## [Exercise directions]
Reproduce the lines of the listing exactly, beginning at the top, until the line with "Política de privacitat (92, 2196)" has been reproduced too.

## [Records for this task]
>>>>
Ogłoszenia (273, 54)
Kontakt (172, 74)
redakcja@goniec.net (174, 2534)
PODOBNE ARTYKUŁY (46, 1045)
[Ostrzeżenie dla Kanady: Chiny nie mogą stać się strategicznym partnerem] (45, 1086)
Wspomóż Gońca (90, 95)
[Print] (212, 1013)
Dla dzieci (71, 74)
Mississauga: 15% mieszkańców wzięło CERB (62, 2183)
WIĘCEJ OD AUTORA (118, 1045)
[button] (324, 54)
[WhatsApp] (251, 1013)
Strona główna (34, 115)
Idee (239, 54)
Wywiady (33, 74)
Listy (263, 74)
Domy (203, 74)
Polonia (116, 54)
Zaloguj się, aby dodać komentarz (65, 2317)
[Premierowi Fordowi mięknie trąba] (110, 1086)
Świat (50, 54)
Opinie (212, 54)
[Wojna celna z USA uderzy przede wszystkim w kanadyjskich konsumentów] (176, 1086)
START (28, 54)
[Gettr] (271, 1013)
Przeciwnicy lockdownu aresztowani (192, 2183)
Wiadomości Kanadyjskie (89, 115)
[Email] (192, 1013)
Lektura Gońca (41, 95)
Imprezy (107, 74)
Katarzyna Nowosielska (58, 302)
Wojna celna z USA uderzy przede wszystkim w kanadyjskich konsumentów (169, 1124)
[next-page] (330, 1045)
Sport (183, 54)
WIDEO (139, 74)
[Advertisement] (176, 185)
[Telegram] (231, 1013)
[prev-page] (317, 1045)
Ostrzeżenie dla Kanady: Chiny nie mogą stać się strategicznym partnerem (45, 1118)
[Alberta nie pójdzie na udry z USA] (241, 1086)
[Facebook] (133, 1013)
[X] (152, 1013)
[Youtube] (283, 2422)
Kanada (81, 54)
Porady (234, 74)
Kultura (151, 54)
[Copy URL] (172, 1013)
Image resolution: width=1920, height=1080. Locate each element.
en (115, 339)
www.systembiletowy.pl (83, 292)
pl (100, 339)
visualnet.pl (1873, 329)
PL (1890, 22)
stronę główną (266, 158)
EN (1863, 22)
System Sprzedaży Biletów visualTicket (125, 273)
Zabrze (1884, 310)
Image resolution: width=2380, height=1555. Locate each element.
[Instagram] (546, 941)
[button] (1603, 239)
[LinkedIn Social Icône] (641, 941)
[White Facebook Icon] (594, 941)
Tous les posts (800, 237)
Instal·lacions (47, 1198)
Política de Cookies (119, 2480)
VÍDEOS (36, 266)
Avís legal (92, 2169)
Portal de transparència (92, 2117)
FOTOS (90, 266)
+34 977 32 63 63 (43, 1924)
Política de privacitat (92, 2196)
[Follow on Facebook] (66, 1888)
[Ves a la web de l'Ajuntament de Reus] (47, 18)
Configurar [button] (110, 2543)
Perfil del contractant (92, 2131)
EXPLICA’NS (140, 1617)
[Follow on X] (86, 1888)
<<<<
## [Solution to this task]
Ogłoszenia (273, 54)
Kontakt (172, 74)
redakcja@goniec.net (174, 2534)
PODOBNE ARTYKUŁY (46, 1045)
[Ostrzeżenie dla Kanady: Chiny nie mogą stać się strategicznym partnerem] (45, 1086)
Wspomóż Gońca (90, 95)
[Print] (212, 1013)
Dla dzieci (71, 74)
Mississauga: 15% mieszkańców wzięło CERB (62, 2183)
WIĘCEJ OD AUTORA (118, 1045)
[button] (324, 54)
[WhatsApp] (251, 1013)
Strona główna (34, 115)
Idee (239, 54)
Wywiady (33, 74)
Listy (263, 74)
Domy (203, 74)
Polonia (116, 54)
Zaloguj się, aby dodać komentarz (65, 2317)
[Premierowi Fordowi mięknie trąba] (110, 1086)
Świat (50, 54)
Opinie (212, 54)
[Wojna celna z USA uderzy przede wszystkim w kanadyjskich konsumentów] (176, 1086)
START (28, 54)
[Gettr] (271, 1013)
Przeciwnicy lockdownu aresztowani (192, 2183)
Wiadomości Kanadyjskie (89, 115)
[Email] (192, 1013)
Lektura Gońca (41, 95)
Imprezy (107, 74)
Katarzyna Nowosielska (58, 302)
Wojna celna z USA uderzy przede wszystkim w kanadyjskich konsumentów (169, 1124)
[next-page] (330, 1045)
Sport (183, 54)
WIDEO (139, 74)
[Advertisement] (176, 185)
[Telegram] (231, 1013)
[prev-page] (317, 1045)
Ostrzeżenie dla Kanady: Chiny nie mogą stać się strategicznym partnerem (45, 1118)
[Alberta nie pójdzie na udry z USA] (241, 1086)
[Facebook] (133, 1013)
[X] (152, 1013)
[Youtube] (283, 2422)
Kanada (81, 54)
Porady (234, 74)
Kultura (151, 54)
[Copy URL] (172, 1013)
Image resolution: width=1920, height=1080. Locate each element.
en (115, 339)
www.systembiletowy.pl (83, 292)
pl (100, 339)
visualnet.pl (1873, 329)
PL (1890, 22)
stronę główną (266, 158)
EN (1863, 22)
System Sprzedaży Biletów visualTicket (125, 273)
Zabrze (1884, 310)
Image resolution: width=2380, height=1555. Locate each element.
[Instagram] (546, 941)
[button] (1603, 239)
[LinkedIn Social Icône] (641, 941)
[White Facebook Icon] (594, 941)
Tous les posts (800, 237)
Instal·lacions (47, 1198)
Política de Cookies (119, 2480)
VÍDEOS (36, 266)
Avís legal (92, 2169)
Portal de transparència (92, 2117)
FOTOS (90, 266)
+34 977 32 63 63 (43, 1924)
Política de privacitat (92, 2196)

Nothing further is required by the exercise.